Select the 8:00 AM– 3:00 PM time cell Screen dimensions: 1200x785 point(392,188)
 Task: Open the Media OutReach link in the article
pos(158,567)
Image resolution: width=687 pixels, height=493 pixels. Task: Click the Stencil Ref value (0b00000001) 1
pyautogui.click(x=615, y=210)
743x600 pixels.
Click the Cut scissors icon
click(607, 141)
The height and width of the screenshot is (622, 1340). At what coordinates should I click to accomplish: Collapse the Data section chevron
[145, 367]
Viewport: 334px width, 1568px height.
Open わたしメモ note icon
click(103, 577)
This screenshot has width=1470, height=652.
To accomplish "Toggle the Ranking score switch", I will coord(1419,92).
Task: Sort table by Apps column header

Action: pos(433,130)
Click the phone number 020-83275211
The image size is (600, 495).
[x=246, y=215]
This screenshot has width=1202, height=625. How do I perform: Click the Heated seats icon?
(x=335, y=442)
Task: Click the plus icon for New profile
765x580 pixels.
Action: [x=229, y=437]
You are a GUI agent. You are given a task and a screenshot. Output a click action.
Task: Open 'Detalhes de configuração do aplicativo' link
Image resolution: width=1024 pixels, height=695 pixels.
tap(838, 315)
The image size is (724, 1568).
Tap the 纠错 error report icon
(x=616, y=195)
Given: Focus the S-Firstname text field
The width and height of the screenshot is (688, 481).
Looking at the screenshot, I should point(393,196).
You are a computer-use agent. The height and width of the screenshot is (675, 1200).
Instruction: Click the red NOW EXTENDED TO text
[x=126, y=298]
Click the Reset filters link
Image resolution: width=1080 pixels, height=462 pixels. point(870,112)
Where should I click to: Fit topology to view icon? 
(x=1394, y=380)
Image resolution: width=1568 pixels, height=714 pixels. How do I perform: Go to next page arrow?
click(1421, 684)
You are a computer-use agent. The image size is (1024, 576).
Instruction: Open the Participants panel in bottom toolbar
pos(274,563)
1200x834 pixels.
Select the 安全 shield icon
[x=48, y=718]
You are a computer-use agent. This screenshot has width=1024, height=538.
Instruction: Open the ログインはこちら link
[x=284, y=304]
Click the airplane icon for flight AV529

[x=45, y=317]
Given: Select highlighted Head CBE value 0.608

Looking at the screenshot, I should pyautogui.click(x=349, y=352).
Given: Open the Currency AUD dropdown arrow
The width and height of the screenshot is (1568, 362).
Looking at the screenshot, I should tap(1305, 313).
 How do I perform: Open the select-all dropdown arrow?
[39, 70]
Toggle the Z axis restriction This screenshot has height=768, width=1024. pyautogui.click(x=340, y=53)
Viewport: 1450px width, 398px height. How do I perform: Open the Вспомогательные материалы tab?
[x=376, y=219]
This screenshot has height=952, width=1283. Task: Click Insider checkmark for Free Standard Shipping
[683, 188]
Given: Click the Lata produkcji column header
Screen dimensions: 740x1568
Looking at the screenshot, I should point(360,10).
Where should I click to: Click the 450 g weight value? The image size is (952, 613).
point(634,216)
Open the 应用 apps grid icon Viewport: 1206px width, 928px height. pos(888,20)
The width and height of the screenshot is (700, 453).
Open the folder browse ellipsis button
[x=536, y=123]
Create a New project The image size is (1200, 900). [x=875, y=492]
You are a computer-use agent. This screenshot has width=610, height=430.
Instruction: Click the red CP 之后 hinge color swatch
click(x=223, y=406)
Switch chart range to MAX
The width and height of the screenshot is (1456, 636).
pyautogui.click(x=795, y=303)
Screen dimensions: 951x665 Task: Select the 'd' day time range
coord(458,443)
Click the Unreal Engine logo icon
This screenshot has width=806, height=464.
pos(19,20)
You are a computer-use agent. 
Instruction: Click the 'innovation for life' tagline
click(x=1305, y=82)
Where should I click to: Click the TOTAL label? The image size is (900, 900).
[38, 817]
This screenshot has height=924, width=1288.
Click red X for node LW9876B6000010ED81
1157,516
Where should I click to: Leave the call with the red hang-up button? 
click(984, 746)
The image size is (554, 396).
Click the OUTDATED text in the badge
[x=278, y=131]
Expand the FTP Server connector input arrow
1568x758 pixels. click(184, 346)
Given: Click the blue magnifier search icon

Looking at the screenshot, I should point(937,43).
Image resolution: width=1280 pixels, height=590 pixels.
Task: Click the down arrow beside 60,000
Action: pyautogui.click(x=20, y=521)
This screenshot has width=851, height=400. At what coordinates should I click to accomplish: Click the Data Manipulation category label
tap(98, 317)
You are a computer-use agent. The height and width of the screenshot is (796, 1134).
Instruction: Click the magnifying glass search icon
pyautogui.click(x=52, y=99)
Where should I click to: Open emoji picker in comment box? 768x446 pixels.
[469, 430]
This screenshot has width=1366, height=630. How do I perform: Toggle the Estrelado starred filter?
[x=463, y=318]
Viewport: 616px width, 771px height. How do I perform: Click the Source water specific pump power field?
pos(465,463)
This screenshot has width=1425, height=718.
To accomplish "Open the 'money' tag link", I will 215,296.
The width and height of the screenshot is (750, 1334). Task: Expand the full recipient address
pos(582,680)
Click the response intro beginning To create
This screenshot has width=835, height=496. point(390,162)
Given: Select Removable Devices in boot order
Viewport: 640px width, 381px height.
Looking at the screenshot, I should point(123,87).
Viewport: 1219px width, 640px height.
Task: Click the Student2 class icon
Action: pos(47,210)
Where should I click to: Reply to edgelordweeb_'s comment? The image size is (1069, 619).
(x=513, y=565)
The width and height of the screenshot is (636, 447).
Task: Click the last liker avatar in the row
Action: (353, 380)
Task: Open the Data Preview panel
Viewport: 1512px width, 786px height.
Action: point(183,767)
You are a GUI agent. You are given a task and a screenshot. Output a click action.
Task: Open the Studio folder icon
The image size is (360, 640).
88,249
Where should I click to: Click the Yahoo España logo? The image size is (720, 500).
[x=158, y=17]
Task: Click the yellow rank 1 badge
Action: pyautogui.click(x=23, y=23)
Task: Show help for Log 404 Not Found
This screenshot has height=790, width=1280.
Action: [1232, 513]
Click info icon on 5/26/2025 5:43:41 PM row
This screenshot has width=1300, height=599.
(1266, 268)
::::
### Exercise
From the data above, copy every line where "computer" appears.

### The answer
You are a computer-use agent. The height and width of the screenshot is (675, 1200).
You are a computer-use agent. The image size is (1024, 576).
You are a computer-use agent. This screenshot has width=1024, height=538.
You are a computer-use agent. This screenshot has width=610, height=430.
You are a computer-use agent. 
You are a computer-use agent. The height and width of the screenshot is (796, 1134).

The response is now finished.